**ENTRIES SUPPLIED**

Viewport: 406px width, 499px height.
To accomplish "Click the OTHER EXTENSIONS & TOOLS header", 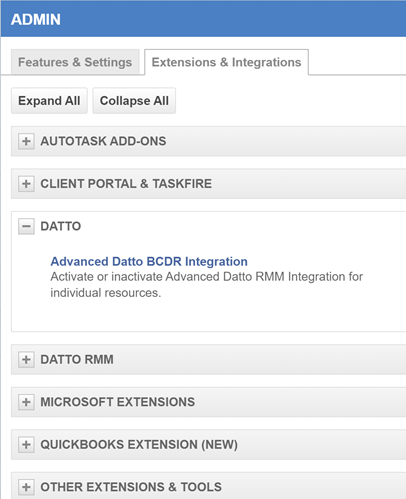I will tap(209, 486).
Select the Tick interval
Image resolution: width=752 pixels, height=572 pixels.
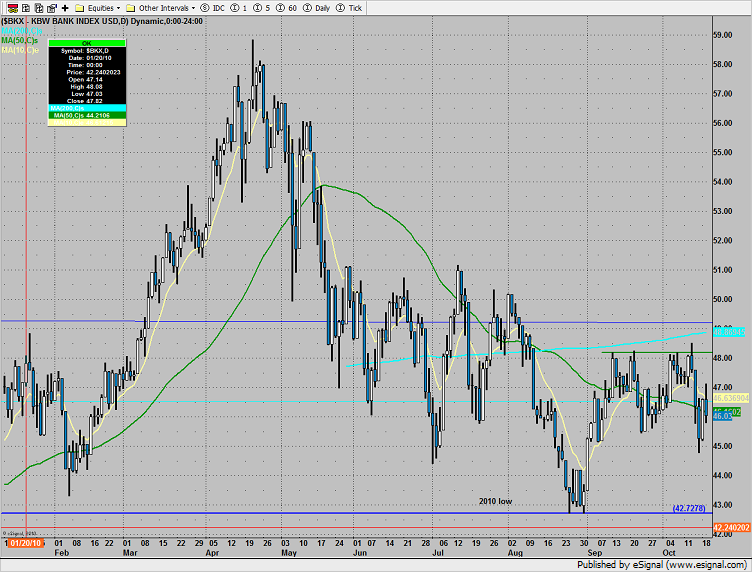tap(349, 6)
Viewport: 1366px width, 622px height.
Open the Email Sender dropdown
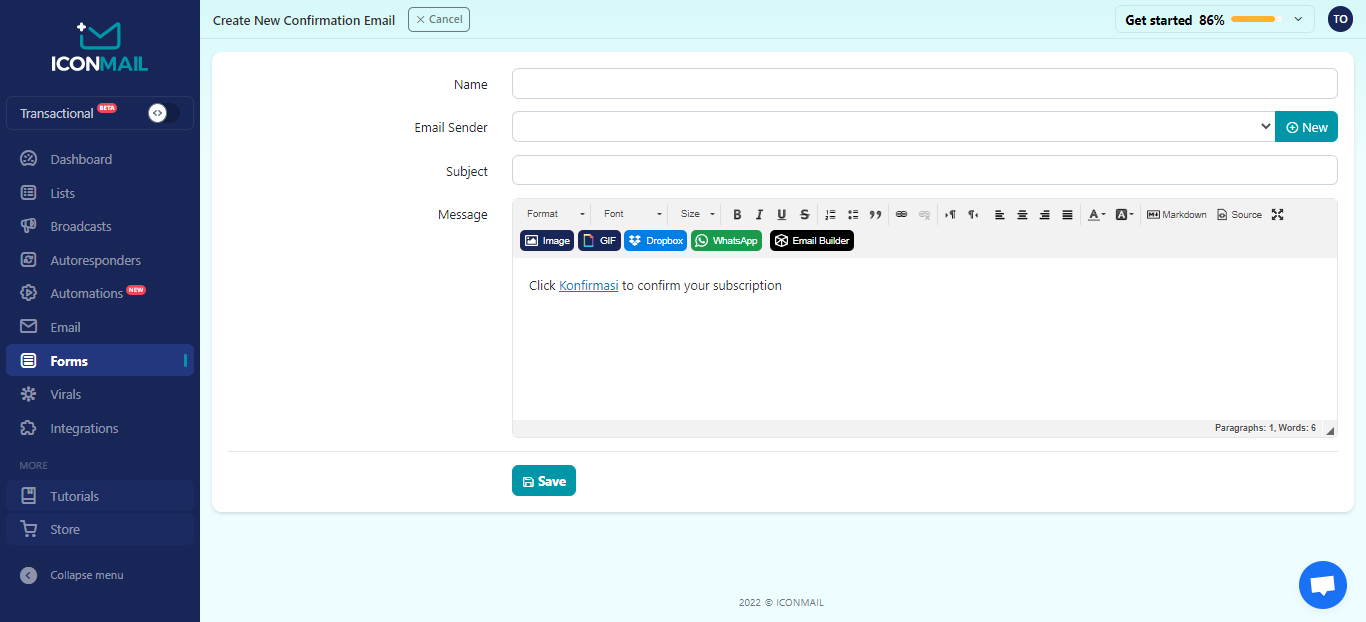tap(893, 127)
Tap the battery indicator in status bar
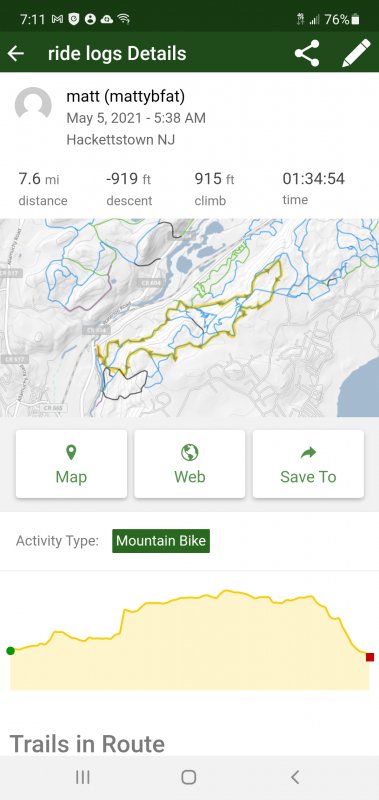 point(356,19)
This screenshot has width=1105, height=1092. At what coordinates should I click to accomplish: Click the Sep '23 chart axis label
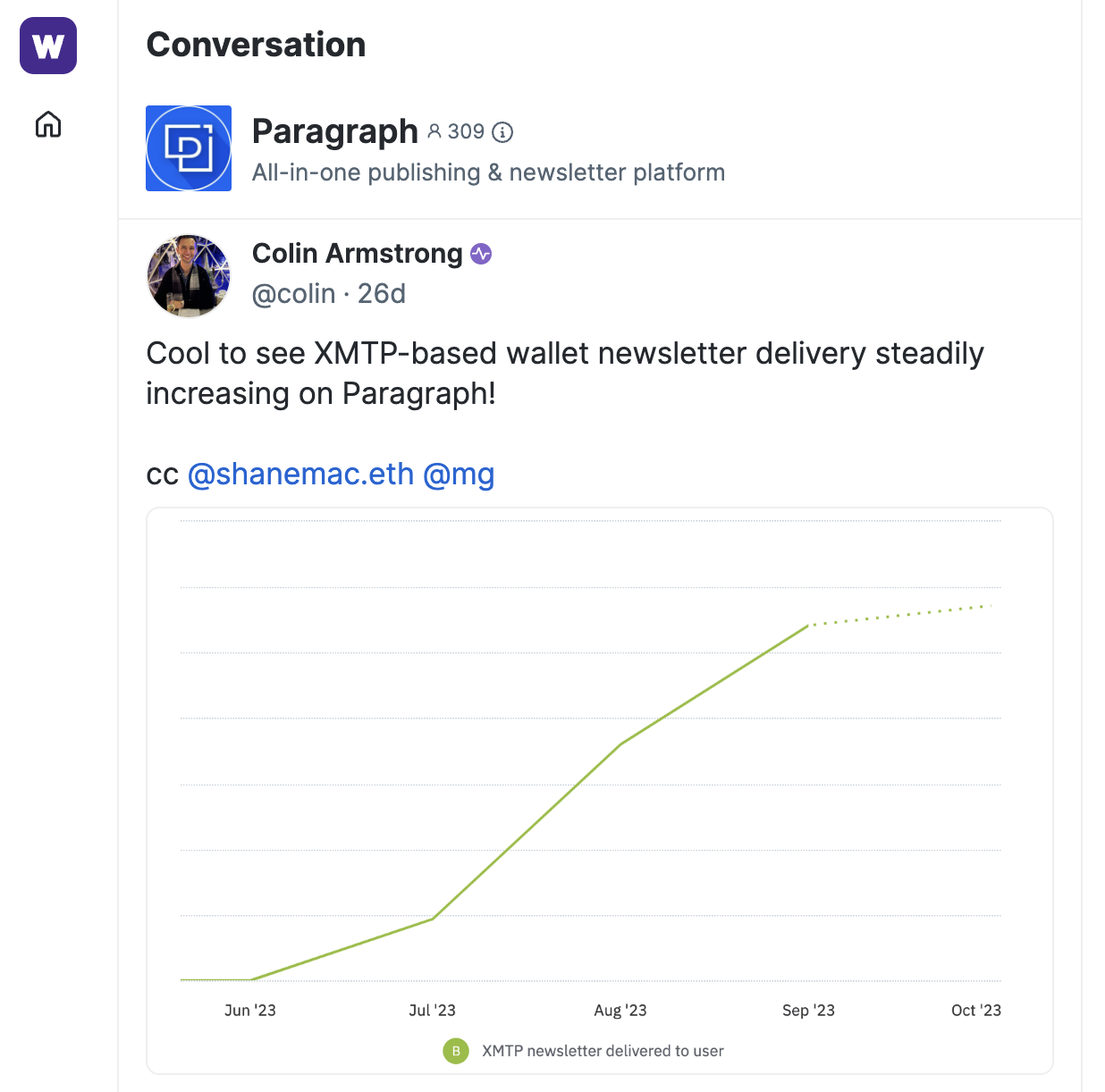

**WHAT IS REQUIRED**
Write out each line above containing "Viewport".

**RESPONSE**
Viewport: 406px width, 499px height.
Viewport: 1366px width, 622px height.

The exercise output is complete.